Would you mind clarifying this one out for me: can the nvidia driver switch to “software rendering” mode at all in some corner case not covered by the hardware ?


A simple fragment shader, is that the same as in no texture samples and just outputting a single color? Or how many instructions and texture samples?

I still have a hard time understanding what you are rendering. A depth map? To me that is a texture, not something you draw with a GL_POINTS, maybe a single GL_QUADS if you want to do a full screen pass or something? (GL_QUADS, guess you are using OpenGL 2.2 ? Because as far as I know it was deprecated in 3.0?)

It might help if you could post image/images showing us what you are drawing and what you want to achieve.

Are you using one draw call with glDrawElements call with GL_POINTS, or multiple calls? (I am guessing one call with a count of 60 000?)

If there actually is 60 000 points being drawn, how many of them have overlapping pixels and how large is the point size?

Are you using any AA , like MSAA or SSAA?

The only think I can think of that can drastically increase the render time by just enabling blending is if there is a large number of overdraws. But I cannot imagine an x500 in time. Which brings me to, is there some other difference in what you draw when you get the 0.01 sec time? I guess you got that result when you used depth write and depth test, and no blending? What happens if you enable blending but keep depth write and depth test? How much overdraw do you get then? (Are the closest polygons drawing before the once further away? Because then it is not only the blend mode that change the time, it is also that a lot more fragments that gets processed (Early Z))

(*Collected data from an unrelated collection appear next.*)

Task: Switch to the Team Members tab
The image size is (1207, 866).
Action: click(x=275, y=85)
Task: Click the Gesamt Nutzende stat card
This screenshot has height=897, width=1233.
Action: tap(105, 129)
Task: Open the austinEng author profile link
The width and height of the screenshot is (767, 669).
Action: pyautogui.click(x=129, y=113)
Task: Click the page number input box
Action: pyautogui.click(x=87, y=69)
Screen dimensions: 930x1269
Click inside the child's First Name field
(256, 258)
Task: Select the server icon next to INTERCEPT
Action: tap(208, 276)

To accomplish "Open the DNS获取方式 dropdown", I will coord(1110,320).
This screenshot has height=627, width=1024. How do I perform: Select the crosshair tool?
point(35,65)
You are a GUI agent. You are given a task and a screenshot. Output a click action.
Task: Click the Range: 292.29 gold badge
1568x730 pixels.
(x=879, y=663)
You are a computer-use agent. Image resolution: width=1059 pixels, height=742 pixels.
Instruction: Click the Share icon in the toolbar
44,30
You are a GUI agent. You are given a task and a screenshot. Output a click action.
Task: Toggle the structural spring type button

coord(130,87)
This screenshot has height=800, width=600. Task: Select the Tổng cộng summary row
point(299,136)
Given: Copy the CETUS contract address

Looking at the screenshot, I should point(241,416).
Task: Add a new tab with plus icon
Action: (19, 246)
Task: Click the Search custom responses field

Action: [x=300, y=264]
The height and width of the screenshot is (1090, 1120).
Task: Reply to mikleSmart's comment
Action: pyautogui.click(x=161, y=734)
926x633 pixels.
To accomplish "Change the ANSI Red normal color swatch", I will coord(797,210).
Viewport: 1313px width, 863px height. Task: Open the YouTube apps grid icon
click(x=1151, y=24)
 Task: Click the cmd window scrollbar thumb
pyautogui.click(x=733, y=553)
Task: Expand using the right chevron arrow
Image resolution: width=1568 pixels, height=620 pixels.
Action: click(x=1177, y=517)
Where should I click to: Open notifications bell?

Sorry for not help that much, I’m mostly only asking a lot of questions ^^;

Sorry, I forgot to address a question:
“Would you mind clarifying this one out for me: can the nvidia driver switch to “software rendering” mode at all in some corner case not covered by the hardware ?”

I am mostly using the 3.2 version of OpenGL, and have tried to leave the older things behind me, and I never been using any of the software rendering stuff as I have always approached OpenGL from a game programming perspective where software rendering would be far to slow. I would however be greatly surprised if the driver were to automatically switch over. And as far as I know, just rendering GL_POINTS with a simple blending mode would not be any form of “corner case”?

What hardware are you using?

Thanks for your support !

I am using OpenGL version: 4.2.0. The fragment shader is outputing a single color. Each pixel of the depthmap texture is turned into a 3d points using simple geometric transformations in the vertex buffer. I use a single call to glDrawElements. Overlap is low, almost no self-occlusion, point size to 1. No AA of any kind.

Now the interesting bit:

Reading your reply inspired me to do some further testing. The slowdown seems to be caused by the internal format of the texture rendertarget: GL_LUMINANCE_ALPHA32F_ARB
I tried a couple of different type/format combination and it seems that the culprit is the format (GL_LUMINANCE_ALPHA), which is slow regardless of the type (GL_FLOAT or GL_UNSIGNED_BYTE). Any other format is fast (GL_LUMINANCE, GL_RGB and GL_RGBA)… Maybe this is the “corner case” ?

That is interesting, and good to know! ^^